Riester-Rente im Aufwind

Jeder vierte Deutsche (25 Prozent) legt sein Geld bevorzugt in Immobilien an. Einer der wenigen Gewinner ist dagegen die Riester-Rente: 21 Prozent der Deutschen wählten sie als die favorisierte Geldanlage. Im Vergleich zum Vorjahr bedeutet das ein Plus von 1,0 Prozent. Die Kantar GmbH befragte im Auftrag des Verbands der Privaten Bausparkassen 2.000 Bundesbürger über 14 Jahren.

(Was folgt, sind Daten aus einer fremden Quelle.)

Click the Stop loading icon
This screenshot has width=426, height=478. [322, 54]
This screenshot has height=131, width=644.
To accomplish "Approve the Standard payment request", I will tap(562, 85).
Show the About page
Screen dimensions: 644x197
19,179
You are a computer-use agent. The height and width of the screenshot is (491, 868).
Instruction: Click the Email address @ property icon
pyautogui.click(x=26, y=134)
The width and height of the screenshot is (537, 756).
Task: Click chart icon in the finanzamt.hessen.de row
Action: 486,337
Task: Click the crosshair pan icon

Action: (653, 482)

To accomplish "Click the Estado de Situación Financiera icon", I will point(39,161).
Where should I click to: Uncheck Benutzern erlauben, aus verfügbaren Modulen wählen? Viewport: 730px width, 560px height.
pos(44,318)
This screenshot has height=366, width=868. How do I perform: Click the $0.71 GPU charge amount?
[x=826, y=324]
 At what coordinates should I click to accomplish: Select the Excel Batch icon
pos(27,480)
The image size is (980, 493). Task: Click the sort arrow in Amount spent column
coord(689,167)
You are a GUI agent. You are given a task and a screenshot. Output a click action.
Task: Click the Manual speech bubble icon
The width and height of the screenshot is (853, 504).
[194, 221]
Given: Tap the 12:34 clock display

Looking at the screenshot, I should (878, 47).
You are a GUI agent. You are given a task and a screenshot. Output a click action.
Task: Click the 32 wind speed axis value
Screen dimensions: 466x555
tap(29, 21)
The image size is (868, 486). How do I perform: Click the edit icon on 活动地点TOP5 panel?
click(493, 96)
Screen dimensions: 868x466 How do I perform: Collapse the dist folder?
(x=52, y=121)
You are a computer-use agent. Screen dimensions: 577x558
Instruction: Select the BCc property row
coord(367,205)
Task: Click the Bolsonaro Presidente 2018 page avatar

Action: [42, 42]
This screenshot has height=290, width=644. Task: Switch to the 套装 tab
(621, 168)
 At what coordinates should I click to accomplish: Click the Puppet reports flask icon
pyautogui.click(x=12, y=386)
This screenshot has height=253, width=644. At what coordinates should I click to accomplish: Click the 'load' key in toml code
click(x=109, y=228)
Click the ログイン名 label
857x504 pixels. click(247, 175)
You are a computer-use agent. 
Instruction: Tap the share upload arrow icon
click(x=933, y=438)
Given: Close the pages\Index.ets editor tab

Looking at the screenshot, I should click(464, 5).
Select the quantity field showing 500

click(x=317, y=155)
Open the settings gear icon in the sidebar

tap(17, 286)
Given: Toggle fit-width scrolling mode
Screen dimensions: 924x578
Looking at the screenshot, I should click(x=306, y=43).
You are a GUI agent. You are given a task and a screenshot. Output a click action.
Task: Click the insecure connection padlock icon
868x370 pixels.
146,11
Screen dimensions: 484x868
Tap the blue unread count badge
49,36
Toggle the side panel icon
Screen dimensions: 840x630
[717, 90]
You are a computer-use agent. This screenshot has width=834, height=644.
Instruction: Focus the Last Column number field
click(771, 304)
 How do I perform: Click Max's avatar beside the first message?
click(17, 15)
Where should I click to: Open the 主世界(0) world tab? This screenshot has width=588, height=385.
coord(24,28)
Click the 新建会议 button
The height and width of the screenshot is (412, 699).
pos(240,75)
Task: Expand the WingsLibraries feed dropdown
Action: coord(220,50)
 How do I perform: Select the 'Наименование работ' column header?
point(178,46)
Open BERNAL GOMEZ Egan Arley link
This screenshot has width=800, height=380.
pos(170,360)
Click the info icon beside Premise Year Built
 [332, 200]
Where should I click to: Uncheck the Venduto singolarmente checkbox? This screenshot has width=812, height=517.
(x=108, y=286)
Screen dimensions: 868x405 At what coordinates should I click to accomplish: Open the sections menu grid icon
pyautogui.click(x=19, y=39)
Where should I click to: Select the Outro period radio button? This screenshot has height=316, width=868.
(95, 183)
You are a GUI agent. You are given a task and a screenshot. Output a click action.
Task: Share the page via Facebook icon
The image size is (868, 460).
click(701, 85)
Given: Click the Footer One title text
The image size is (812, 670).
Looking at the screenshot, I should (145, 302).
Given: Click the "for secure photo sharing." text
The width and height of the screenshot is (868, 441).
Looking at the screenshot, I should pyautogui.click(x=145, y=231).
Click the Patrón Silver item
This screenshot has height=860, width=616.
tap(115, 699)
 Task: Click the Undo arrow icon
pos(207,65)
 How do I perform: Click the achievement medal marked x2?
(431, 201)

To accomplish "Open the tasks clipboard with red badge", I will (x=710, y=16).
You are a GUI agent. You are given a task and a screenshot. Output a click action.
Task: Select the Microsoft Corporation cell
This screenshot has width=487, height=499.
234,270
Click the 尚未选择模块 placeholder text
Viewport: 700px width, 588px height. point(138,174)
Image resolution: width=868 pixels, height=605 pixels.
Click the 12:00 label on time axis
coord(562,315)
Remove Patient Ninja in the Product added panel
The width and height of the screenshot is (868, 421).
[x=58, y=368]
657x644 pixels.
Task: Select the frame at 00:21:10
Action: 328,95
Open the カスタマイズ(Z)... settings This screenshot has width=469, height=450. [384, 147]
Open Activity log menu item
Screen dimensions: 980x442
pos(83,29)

Auf keinen Fall abschaffen

Auch äußerte sich der Verband zu den aktuell laufenden Planungen einer Riester-Reform. Bereits im Februar erstellte der Fondsverband BVI gemeinsam mit dem Verband der Bausparkassen und dem Gesamtverband der Deutschen Versicherungswirtschaft (GDV) ein Fünf-Punkte-Programm, das unter anderem ein vereinfachtes Zulageverfahren und die Öffnung der geförderten privaten Altersvorsorge für alle Personengruppen vorsah. Zuletzt gehörte eine Lockerung der Bruttobeitragsgarantie zu den Forderungen. Das berichtete die Procontra. Ende März folgte dann ein Reformpaket der Rentenkommission der Bundesregierung. Hierbei spricht sich der Verband der Privaten Bausparkassen für die Weiterführung des Dialogs mit Riester-Anbietern aus. Riester dürfe nicht abgeschafft werden – es müsse sich weiterentwickeln.